[DIRECTIONS FOR THIS TASK] Transcribe, word for word, only the lines from the one containing "You are a GUI" through the end of the material below. Pictures stay out.

[DATA FOR THE TASK]
§ §
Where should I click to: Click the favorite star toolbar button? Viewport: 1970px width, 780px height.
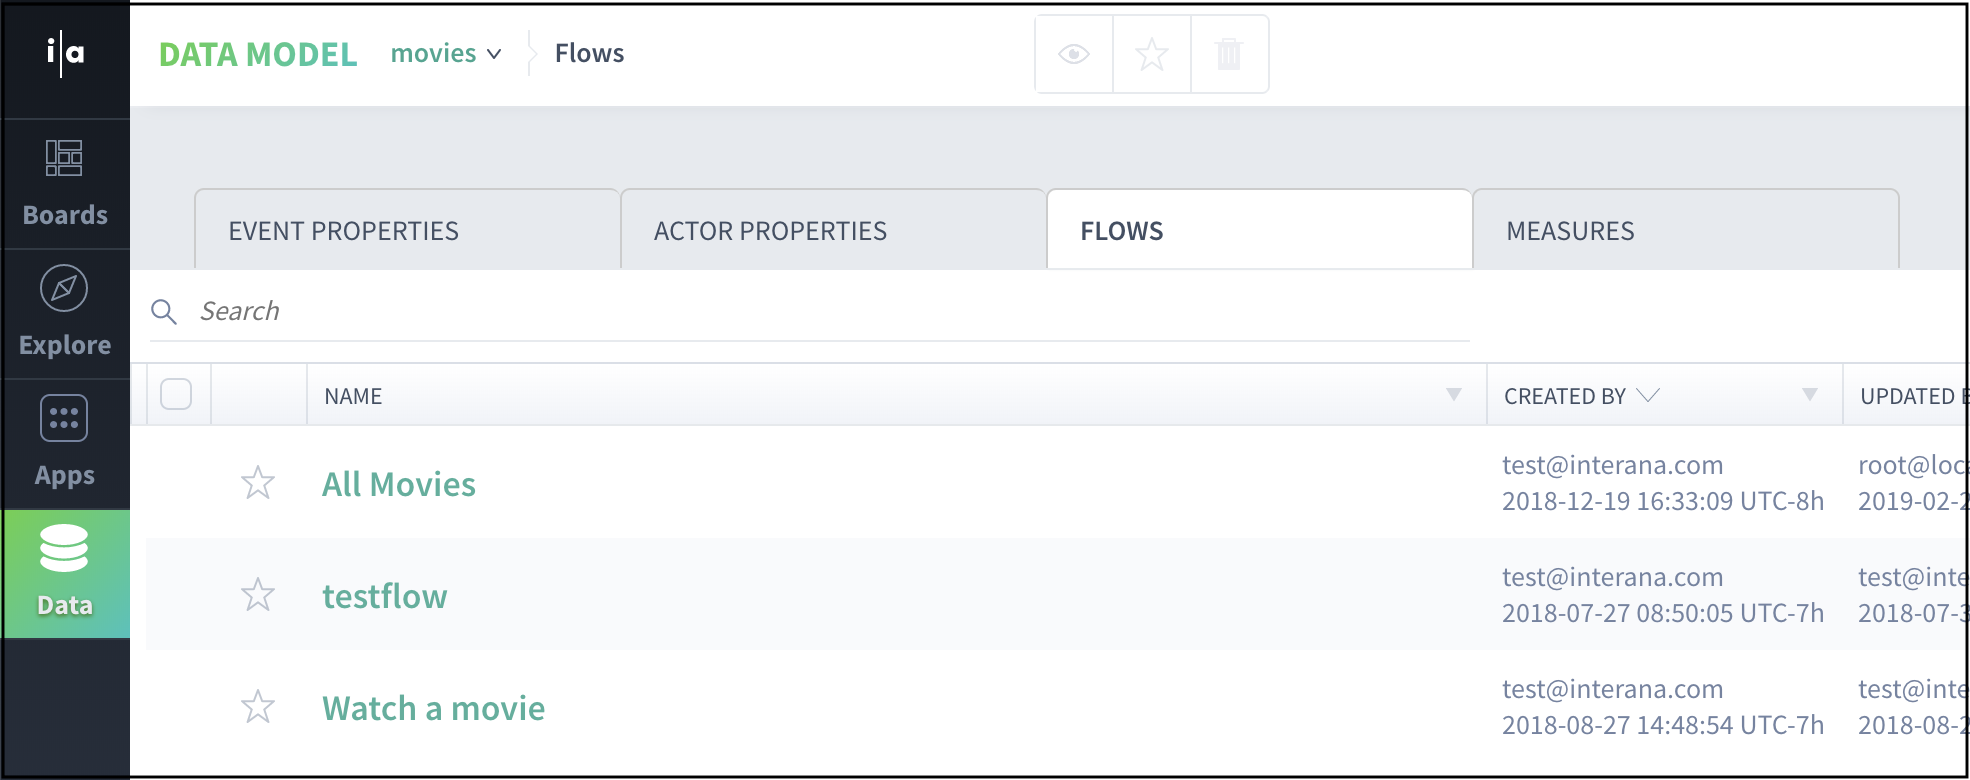(1152, 54)
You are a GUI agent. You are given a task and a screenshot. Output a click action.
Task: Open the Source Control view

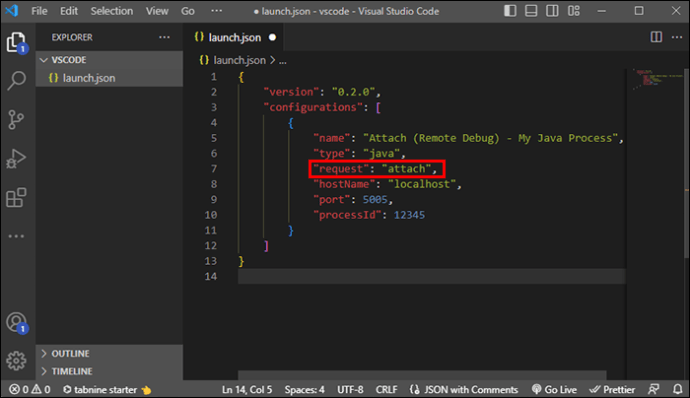pyautogui.click(x=17, y=120)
§ §
[TASK RESULT]
You are a GUI agent. You are given a task and a screenshot. Output a click action.
Task: Open the Source Control view

pyautogui.click(x=17, y=120)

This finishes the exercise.